Concentration properties of high-dimensional normal distributions

Our intuition and experience in low dimensions tells us that random standard normal vectors cluster around the origin. In higher dimensions, this is no longer true. Instead, despite having expectation zero, n-dimensional vectors with independent N(0,1) entries will concentrate tightly around a sphere of radius n^0.5. In particular, they will be nowhere near the origin. In this post we look at the mathematical theory behind why that is.

Stefan Stein true
05-26-2020

The probability that an \(n\)-dimensional standard normal vector is far away from the sphere of radius \(\sqrt{n}\) decays exponentially fast. In particular, even though it has expectation zero, its realizations will be nowhere close to zero.

When I first came across this fact, I was quite surprised. It did not seem clear to me at all why this would be the case and indeed, our experience from handling low-dimensional normal distributions seems to tell us exactly the opposite: If I draw from a 1-dimensional \(\mathcal{N}(0,1)\) distribution, I expect the value to be close to the origin and the “\(3\sigma\)-rule” tells me that the probability of observing anything that is further away than 3 from the origin is way below \(1\%\). When drawing form a 2-dimensional standard normal distribution, the values will again cluster close to the origin. Why is it then, that when I draw from a \(n\)-dimensional standard-normal distribution, my draws will be pushed outwards and away from the origin towards infinity? Especially since the expectation of such a vector will still be equal to zero? More, even, why are they pushed outward in an almost perfect circle? As it turns out, this result is much more intuitive and logical as it might seem at first glance, which for me, makes out a lot of the beauty of it: It seems strange and unintituve at first, but after thinking about it, you have to come to the conclusion that it actually cannot be any other way.
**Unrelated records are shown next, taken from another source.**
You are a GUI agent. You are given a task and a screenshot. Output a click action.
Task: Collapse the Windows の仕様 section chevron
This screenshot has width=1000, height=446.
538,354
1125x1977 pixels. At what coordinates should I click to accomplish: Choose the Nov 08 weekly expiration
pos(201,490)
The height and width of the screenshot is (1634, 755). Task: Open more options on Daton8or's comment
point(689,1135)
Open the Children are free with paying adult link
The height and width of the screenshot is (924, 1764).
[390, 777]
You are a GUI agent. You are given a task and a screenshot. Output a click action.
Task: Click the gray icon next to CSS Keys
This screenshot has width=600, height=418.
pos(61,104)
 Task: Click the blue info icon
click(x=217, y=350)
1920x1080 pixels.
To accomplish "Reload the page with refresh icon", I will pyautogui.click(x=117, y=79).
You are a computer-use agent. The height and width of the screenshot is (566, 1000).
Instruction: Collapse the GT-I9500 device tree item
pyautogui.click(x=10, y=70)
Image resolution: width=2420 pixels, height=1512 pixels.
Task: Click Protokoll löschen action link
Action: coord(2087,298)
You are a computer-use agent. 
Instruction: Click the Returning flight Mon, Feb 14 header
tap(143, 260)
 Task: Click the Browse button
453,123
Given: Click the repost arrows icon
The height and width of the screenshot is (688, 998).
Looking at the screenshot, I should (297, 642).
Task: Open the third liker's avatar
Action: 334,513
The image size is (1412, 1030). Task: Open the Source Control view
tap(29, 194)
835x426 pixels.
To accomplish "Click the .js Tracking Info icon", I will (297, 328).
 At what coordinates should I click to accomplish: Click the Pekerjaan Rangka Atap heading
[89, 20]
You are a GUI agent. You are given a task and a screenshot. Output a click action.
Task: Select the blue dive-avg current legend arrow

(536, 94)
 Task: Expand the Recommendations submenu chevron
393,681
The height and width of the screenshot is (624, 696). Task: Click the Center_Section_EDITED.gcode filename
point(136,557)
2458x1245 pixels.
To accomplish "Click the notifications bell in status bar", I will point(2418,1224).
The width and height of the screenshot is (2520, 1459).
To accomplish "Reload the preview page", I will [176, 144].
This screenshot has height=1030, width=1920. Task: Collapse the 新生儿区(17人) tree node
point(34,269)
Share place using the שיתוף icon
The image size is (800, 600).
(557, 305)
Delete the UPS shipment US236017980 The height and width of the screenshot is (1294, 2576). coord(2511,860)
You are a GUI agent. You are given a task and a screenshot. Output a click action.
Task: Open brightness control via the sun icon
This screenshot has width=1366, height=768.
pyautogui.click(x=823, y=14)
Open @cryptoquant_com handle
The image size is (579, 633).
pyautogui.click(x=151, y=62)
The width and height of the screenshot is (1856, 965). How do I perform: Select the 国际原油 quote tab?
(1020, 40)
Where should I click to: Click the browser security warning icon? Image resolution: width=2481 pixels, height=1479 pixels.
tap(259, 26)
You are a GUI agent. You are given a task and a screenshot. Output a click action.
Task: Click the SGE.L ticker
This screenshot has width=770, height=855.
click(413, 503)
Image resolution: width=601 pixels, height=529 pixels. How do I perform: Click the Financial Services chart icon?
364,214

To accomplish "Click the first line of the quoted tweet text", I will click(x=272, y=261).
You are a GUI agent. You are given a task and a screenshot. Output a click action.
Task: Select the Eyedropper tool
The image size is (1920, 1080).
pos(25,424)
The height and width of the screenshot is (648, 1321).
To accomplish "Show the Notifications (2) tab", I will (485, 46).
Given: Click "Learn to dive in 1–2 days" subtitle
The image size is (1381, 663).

First, let’s make precise in the following theorem what I mean by “an \(n\)-dimensional standard normal vector will concentrate tightly around a sphere of radius \(\sqrt{n}\)”.

Theorem: Let \(X\) be a random \(n\)-dimensional vector with independent \(\mathcal{N}(0,1)\) entries. Denote by \(\Vert \; . \; \Vert_2\) the Euclidean vector norm. Then, for any \(t \ge 0\), \[ P(\vert \Vert X \Vert_2 - \sqrt{n} \vert \ge t) \le 2 \exp(-c t^2), \] for some universal \(c > 0\) independent of \(n\).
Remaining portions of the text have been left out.